_Provided information_
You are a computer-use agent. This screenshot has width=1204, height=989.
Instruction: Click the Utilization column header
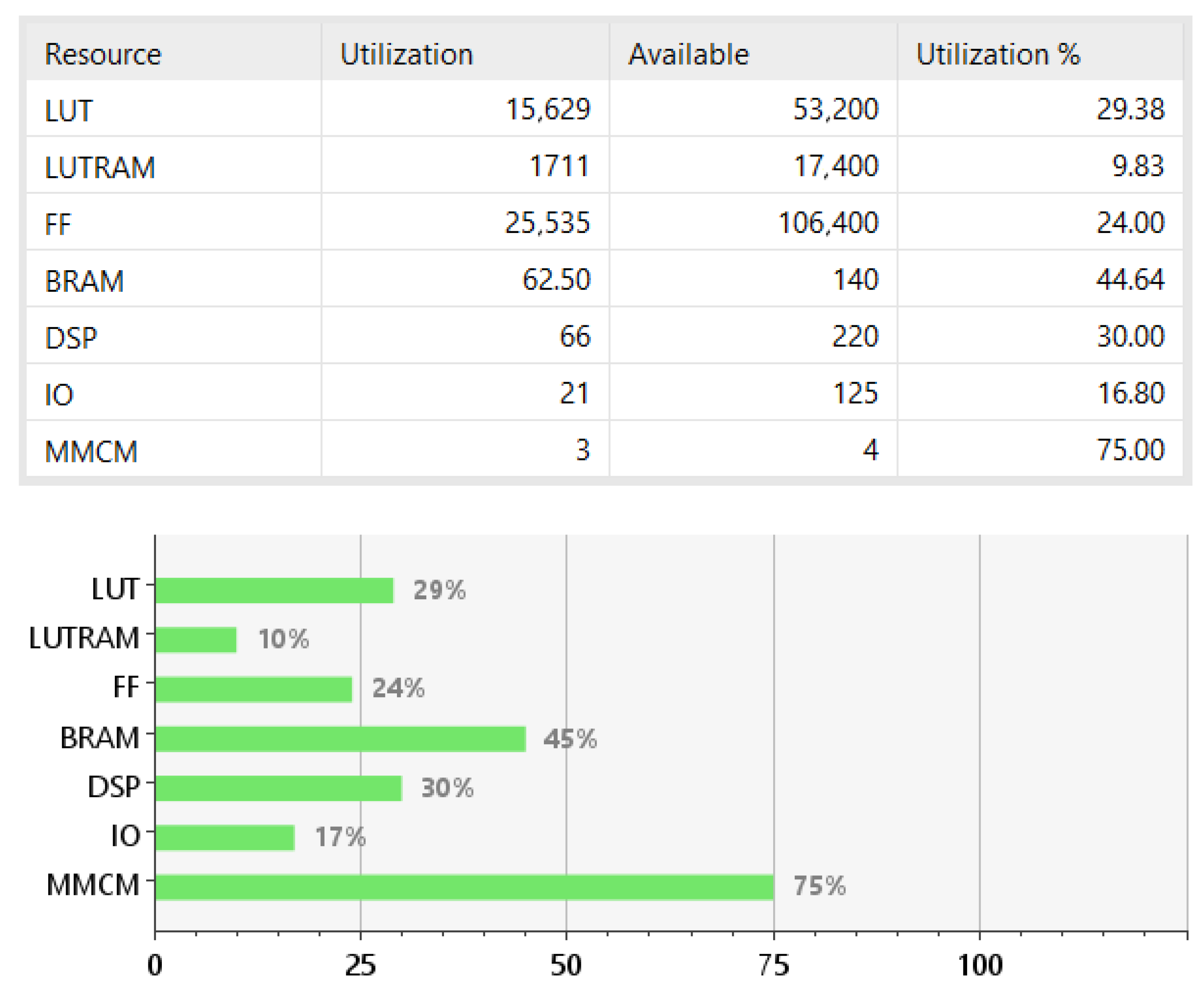[x=406, y=55]
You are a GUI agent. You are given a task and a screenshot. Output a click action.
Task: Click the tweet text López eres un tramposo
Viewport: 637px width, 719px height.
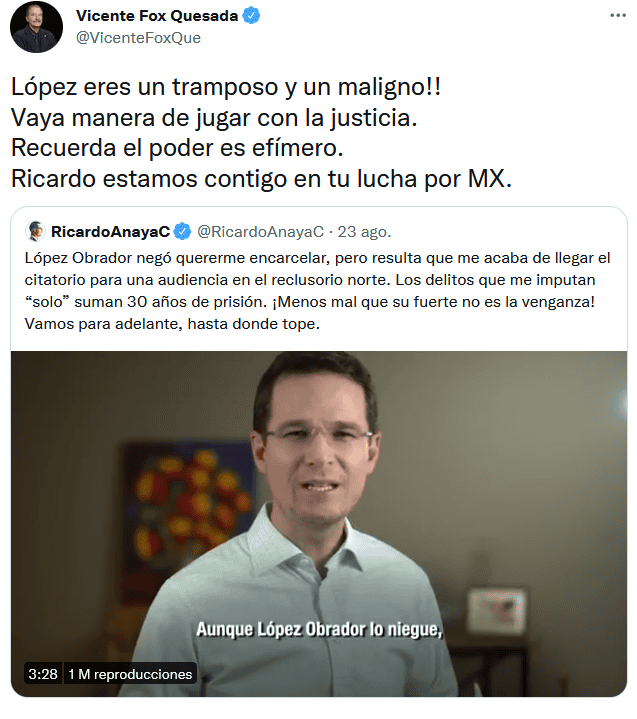tap(226, 86)
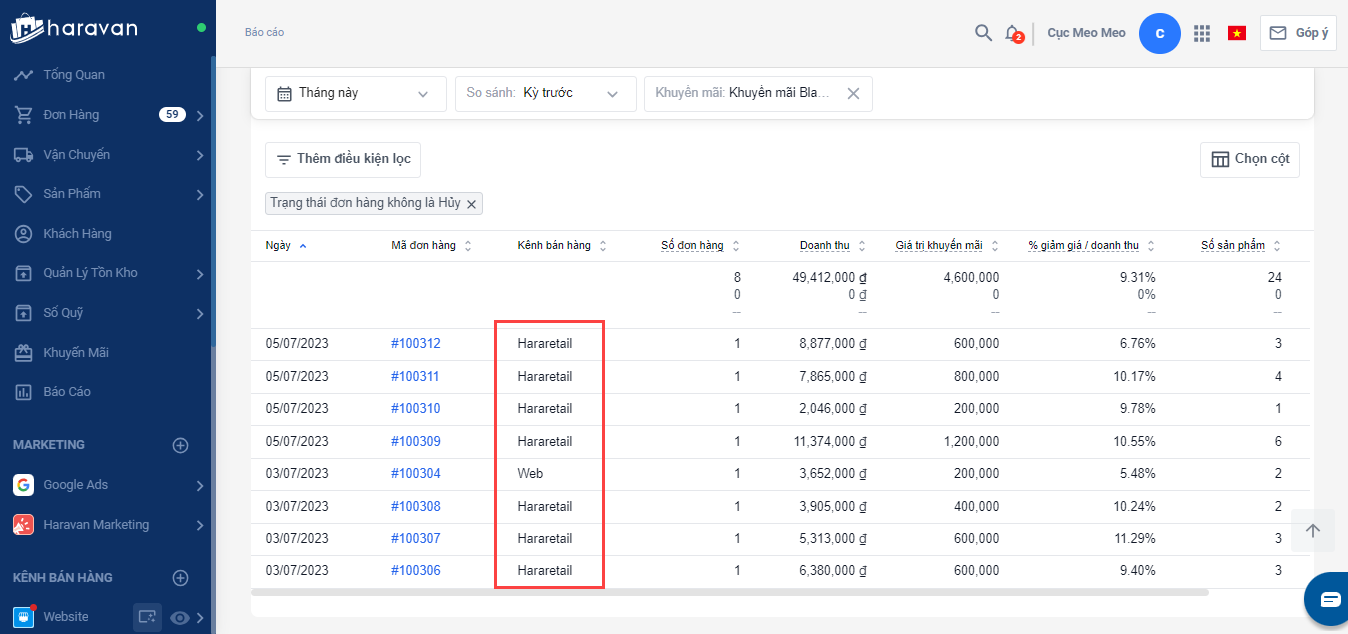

_Written instruction_
Copy out every line of the data above word for word, without the pictures.

_Exercise answer_
You are a computer-use agent. This screenshot has width=1204, height=989.
Instruction: Click the Utilization column header
[x=406, y=55]
You are a GUI agent. You are given a task and a screenshot. Output a click action.
Task: Click the tweet text López eres un tramposo
Viewport: 637px width, 719px height.
tap(226, 86)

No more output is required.